■ **PROBLEM**: Taking the data below, please print only the lines from the line holding "Task: Click the blue info icon in status bar" to the line holding "This screenshot has width=933, height=525.", inclusive, with pictures omitted.

Dataset entries:
──────────────────────────────
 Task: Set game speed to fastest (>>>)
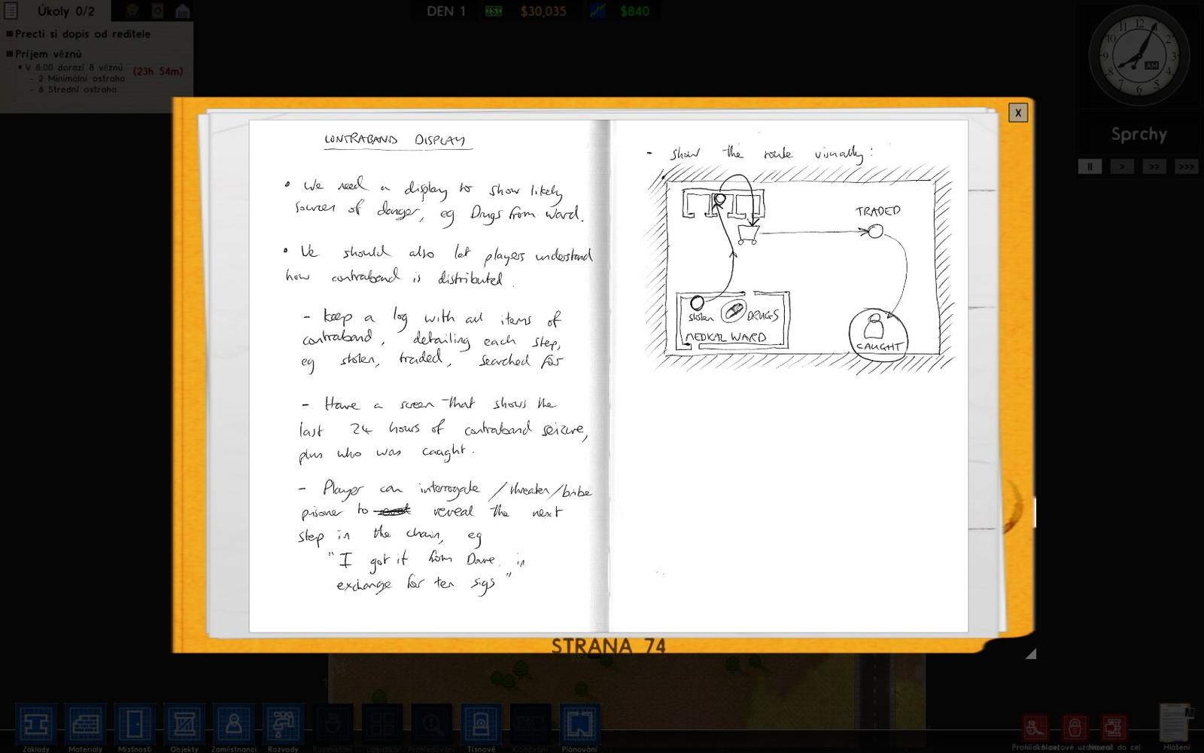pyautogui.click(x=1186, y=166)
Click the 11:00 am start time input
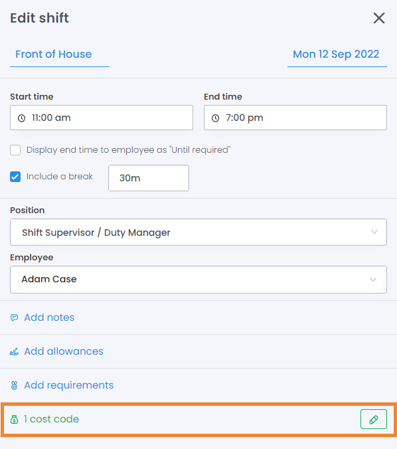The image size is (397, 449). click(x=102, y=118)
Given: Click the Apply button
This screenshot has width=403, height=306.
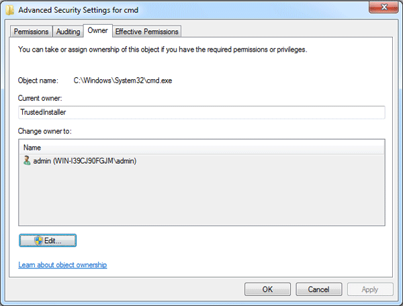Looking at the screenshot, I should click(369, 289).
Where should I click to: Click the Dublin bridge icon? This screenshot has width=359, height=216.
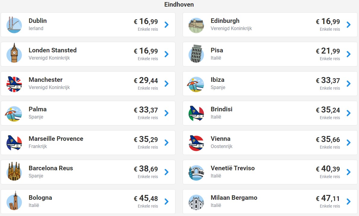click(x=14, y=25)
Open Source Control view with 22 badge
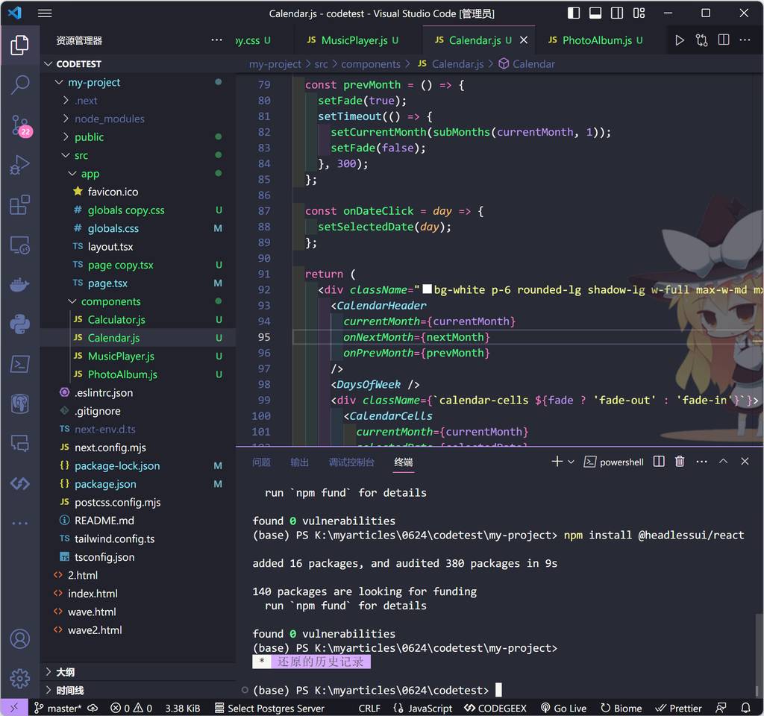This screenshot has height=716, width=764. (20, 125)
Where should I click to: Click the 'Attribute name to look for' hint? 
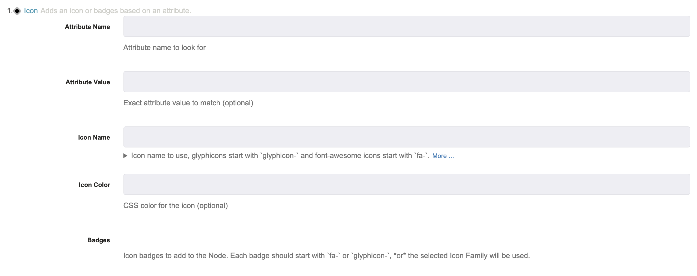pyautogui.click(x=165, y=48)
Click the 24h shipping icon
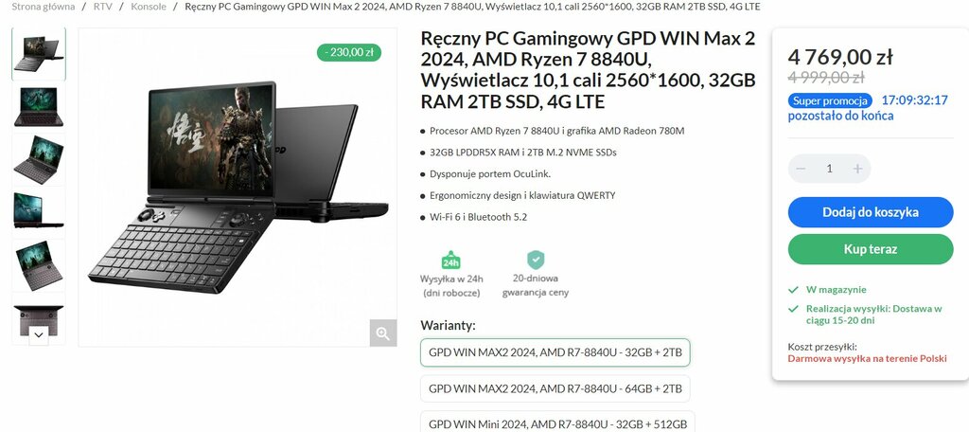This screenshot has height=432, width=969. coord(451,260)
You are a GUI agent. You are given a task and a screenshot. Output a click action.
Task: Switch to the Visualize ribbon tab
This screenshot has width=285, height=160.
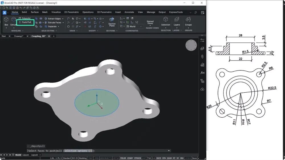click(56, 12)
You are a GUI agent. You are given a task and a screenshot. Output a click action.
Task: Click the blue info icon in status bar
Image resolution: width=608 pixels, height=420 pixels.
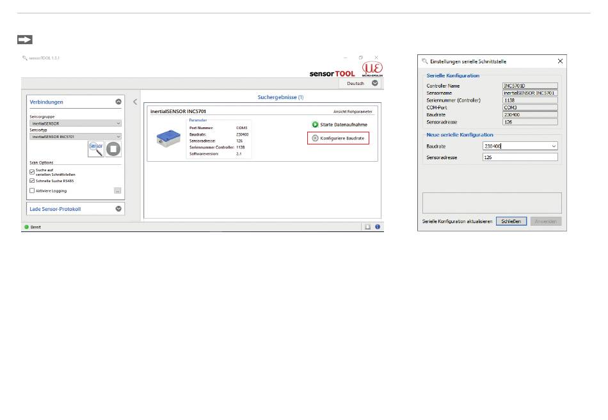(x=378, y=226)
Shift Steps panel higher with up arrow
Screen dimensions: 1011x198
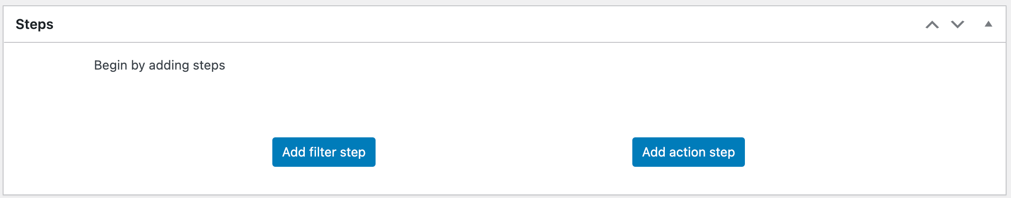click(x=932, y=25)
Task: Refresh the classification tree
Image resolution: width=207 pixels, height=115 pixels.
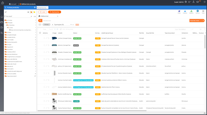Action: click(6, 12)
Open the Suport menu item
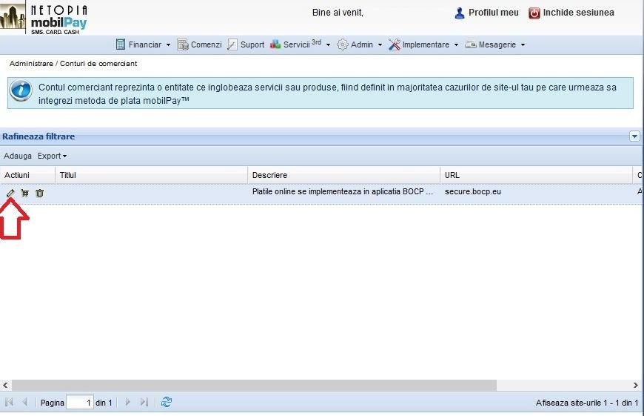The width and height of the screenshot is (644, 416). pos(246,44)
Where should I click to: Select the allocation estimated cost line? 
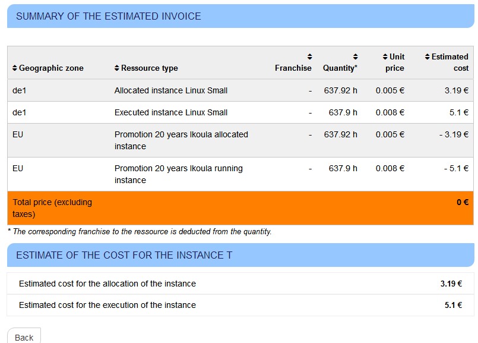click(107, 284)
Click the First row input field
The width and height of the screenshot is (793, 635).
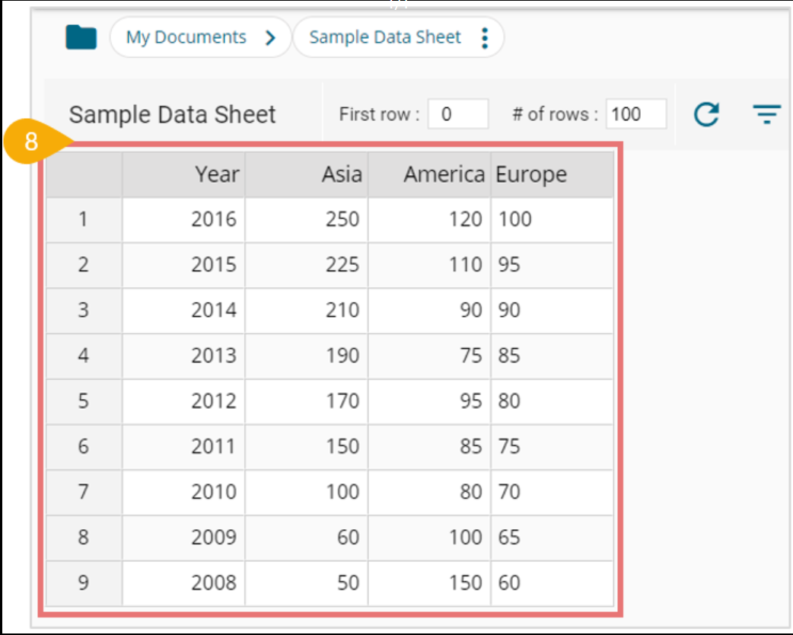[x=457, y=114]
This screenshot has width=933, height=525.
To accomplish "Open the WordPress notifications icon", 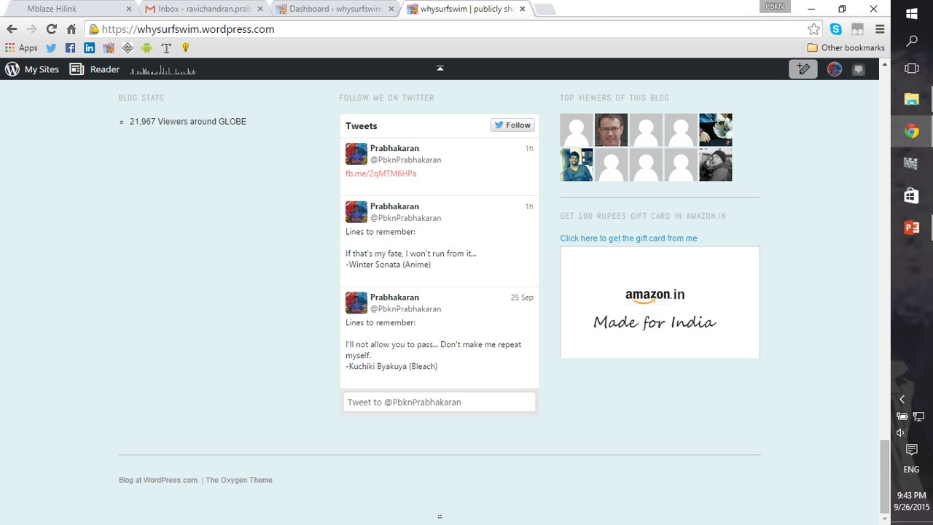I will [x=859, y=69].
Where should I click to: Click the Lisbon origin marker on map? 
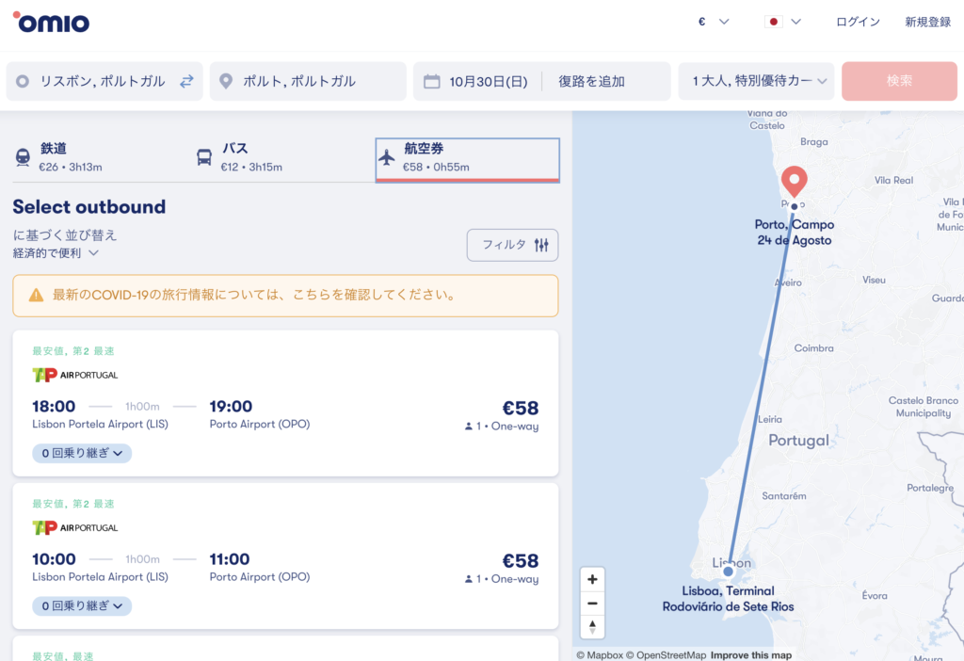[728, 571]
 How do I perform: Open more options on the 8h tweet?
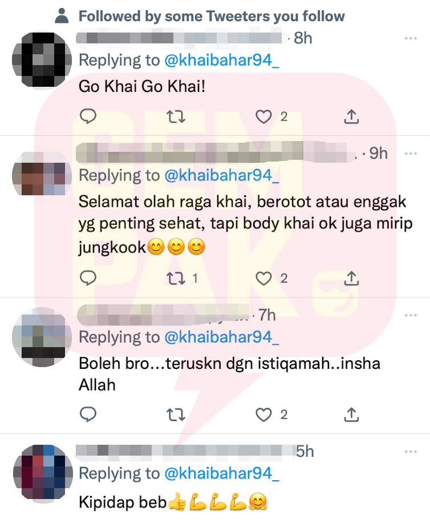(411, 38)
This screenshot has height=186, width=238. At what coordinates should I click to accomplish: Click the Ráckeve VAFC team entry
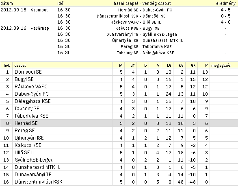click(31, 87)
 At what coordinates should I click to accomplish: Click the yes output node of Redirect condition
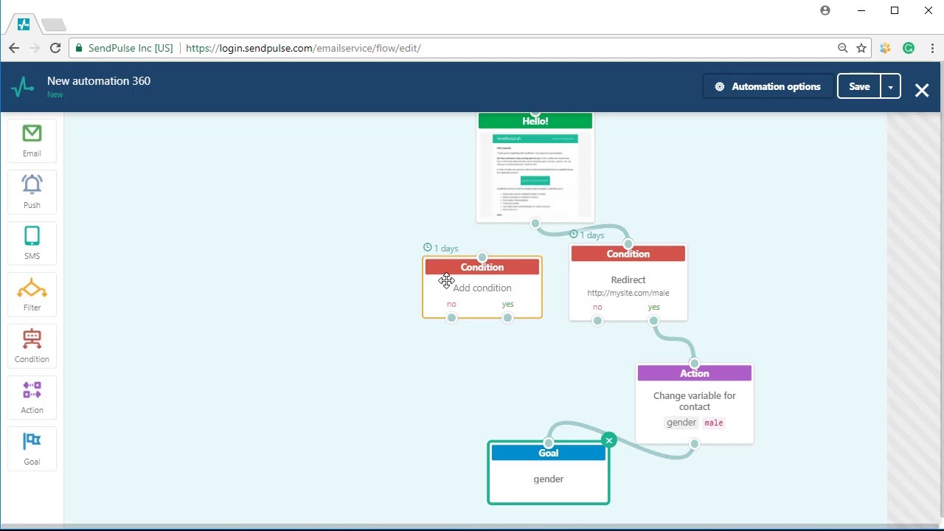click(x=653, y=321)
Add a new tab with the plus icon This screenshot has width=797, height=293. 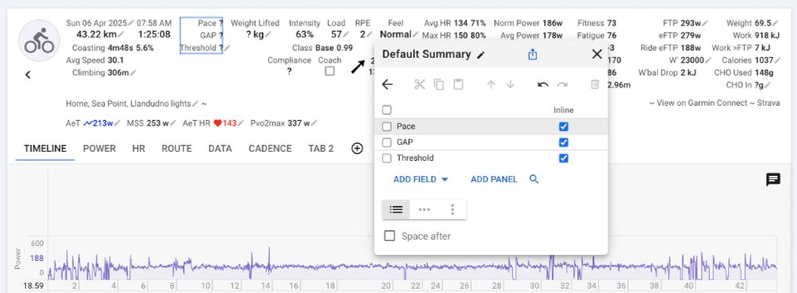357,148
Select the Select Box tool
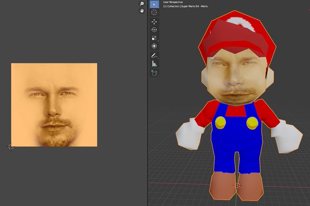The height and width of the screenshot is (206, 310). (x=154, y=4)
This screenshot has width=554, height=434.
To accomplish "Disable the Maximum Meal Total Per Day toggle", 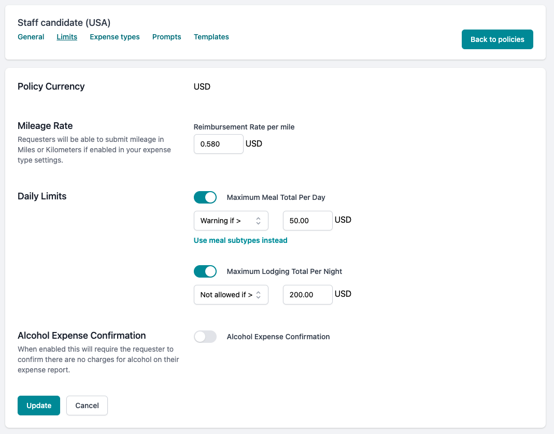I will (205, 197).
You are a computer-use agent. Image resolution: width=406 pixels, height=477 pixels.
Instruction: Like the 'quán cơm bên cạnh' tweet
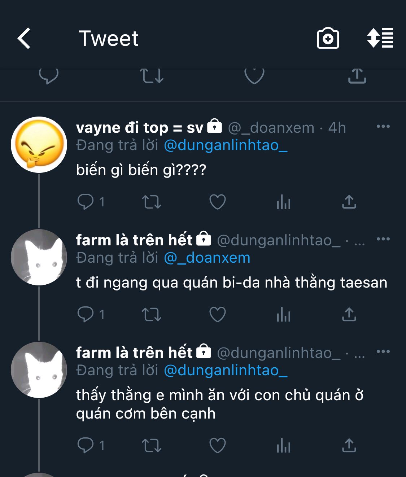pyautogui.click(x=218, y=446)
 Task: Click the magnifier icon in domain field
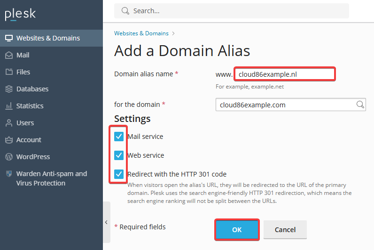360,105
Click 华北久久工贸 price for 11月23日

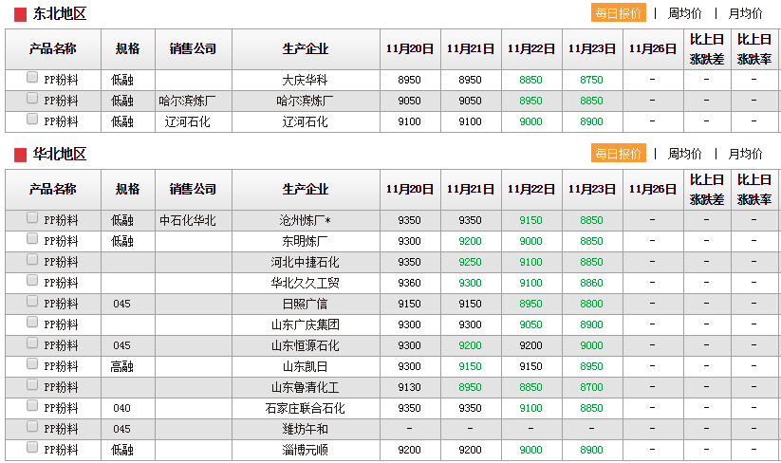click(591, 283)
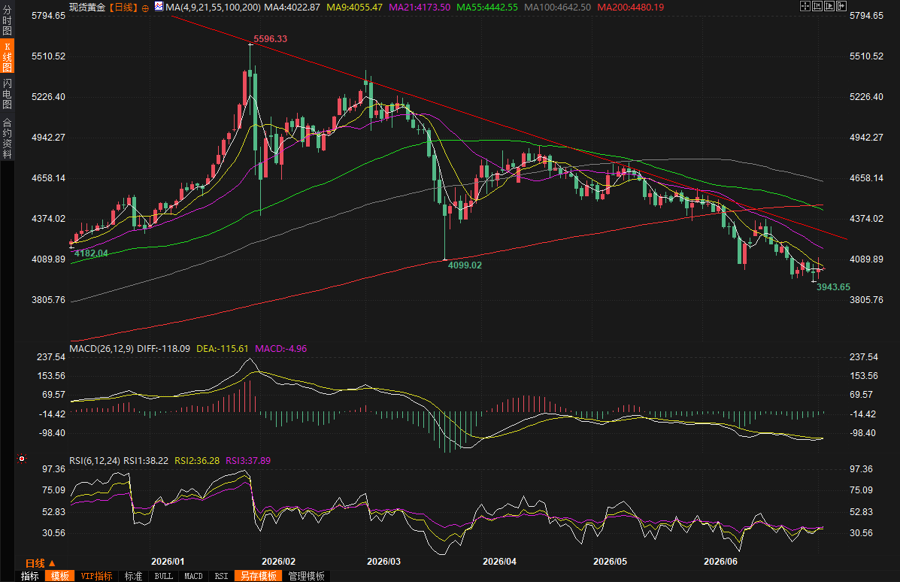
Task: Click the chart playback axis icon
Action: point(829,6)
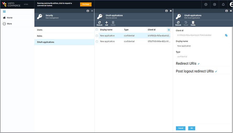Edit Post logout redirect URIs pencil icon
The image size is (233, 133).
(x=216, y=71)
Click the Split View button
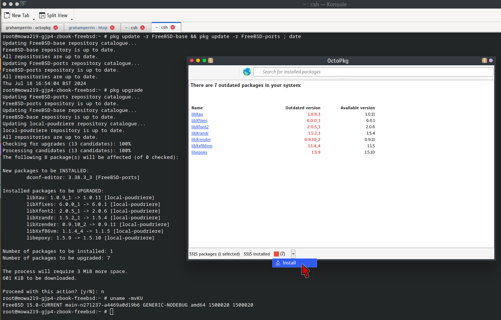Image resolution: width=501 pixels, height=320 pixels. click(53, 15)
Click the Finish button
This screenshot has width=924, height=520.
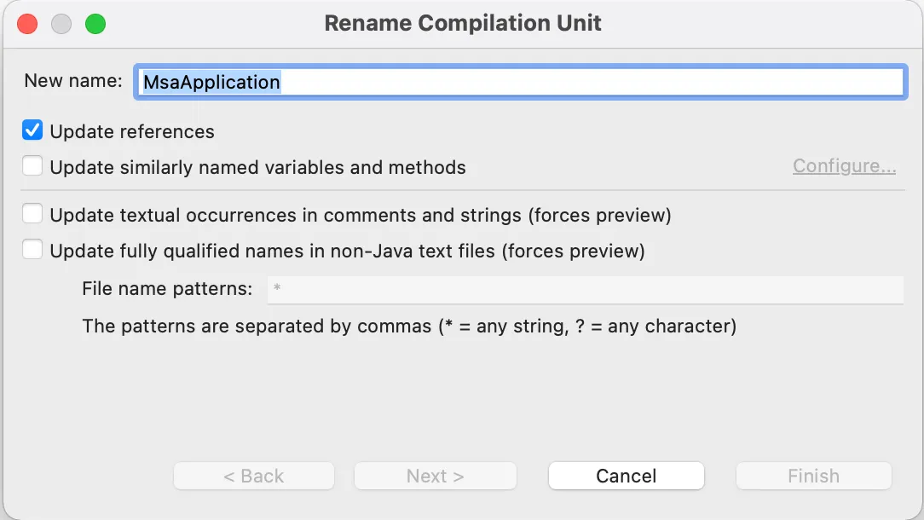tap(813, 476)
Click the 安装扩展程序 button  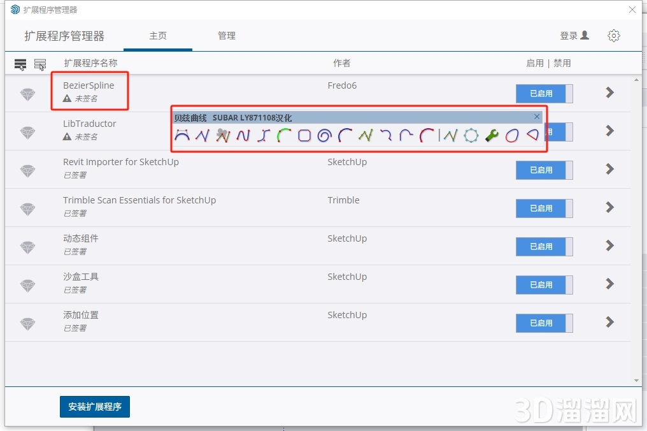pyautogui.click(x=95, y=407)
──────────────────────────────
■ **TASK SOLUTION**:
Task: Click the blue info icon in status bar
Image resolution: width=608 pixels, height=420 pixels.
(x=378, y=226)
Shift Steps panel higher with up arrow
Screen dimensions: 1011x198
click(x=932, y=25)
Task: Refresh the classification tree
Image resolution: width=207 pixels, height=115 pixels.
Action: click(6, 12)
Open the Suport menu item
The width and height of the screenshot is (644, 416). pos(246,44)
Where should I click to: Select the allocation estimated cost line? 
click(107, 284)
Click the First row input field
The width and height of the screenshot is (793, 635).
[x=457, y=114]
This screenshot has width=933, height=525.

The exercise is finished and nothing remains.